When the installation finishes, Git is installed and ready to configure. The first thing you’ll want to do is run the following configuration commands:

git config --global user.name "NAME"
git config --global user.email "EMAIL"
git config --global color.ui true
git config --global core.editor EDITOR

Where NAME is your full name, EMAIL is your email address, and EDITOR is the default editor you want to use. 

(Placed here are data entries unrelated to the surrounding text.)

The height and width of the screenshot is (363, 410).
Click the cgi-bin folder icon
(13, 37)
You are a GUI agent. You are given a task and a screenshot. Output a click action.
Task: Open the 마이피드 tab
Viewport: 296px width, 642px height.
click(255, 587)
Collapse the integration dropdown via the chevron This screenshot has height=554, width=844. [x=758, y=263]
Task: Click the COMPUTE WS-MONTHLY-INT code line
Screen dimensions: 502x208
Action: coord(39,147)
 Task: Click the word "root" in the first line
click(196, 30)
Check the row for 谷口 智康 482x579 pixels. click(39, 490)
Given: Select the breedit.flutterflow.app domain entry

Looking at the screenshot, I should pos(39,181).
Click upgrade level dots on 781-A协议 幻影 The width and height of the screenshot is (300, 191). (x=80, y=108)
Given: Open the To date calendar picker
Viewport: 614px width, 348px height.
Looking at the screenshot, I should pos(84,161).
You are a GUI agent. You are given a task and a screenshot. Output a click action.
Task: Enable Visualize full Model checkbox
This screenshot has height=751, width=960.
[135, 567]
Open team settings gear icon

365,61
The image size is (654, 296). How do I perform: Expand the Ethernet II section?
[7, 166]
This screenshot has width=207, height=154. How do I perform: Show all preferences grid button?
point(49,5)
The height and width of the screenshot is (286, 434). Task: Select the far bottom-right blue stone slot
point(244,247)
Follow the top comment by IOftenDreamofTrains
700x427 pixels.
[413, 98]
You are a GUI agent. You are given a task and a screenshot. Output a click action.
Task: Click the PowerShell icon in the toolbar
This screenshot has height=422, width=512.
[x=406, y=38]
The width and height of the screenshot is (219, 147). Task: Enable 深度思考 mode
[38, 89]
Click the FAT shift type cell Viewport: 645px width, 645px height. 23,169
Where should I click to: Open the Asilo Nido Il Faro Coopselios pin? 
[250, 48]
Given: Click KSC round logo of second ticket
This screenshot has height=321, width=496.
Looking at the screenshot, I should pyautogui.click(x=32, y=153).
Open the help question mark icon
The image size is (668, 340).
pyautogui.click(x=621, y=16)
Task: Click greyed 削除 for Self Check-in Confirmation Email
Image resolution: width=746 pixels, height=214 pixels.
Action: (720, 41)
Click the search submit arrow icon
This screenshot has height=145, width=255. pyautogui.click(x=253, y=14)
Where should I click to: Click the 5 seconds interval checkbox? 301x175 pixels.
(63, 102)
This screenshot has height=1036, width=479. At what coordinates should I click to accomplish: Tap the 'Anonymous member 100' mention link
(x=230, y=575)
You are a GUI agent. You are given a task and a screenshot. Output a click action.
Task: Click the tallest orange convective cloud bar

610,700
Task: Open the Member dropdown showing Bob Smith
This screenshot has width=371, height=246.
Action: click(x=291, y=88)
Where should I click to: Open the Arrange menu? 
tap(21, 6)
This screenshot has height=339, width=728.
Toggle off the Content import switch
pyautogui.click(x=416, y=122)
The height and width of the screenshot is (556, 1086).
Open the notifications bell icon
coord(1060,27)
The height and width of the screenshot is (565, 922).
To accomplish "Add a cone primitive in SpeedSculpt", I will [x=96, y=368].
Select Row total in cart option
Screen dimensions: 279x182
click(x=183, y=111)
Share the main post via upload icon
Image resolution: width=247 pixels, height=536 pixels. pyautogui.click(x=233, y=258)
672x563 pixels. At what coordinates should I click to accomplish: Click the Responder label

Because you must work within Termux, it won’t have, by default, an editor installed. That’s an easy fix. For example, if you prefer the nano editor (as I do), you can install it with the command:

apt install nano

Next you’ll need to create an SSH keypair for Git authentication. Do this with the command:

ssh-keygen -t rsa -C EMAIL

Where EMAIL is your email address. 

The SSH key pair will be saved in /data/data/com.termux/files/home/.ssh/. You need to copy the contents of id_rsa.pub and then paste it into the SSH Keys section in your GitHub account. The one caveat to this is that you cannot copy/paste from the Termux window. To get around this, I used the scp command to copy the id_rsa.pub file to a remote server and then used the Secure Shell app to log in to that machine. From within the Secure Shell app, I could copy/paste the key to my GitHub account.

Once you’ve copied your SSH key, go back to Termux and issue the command:

ssh -T git@github.com

You will be prompted for your SSH key authentication password. Upon successful authentication, you’ll be logged in to Git and you can start using the tool from your Chromebook.

Remember, the only way to access Git on your Chromebook is via Termux. So any time you want to use Git, open Termux and you’re ready to go.

And that’s all there is to getting your Git on with your Chromebook.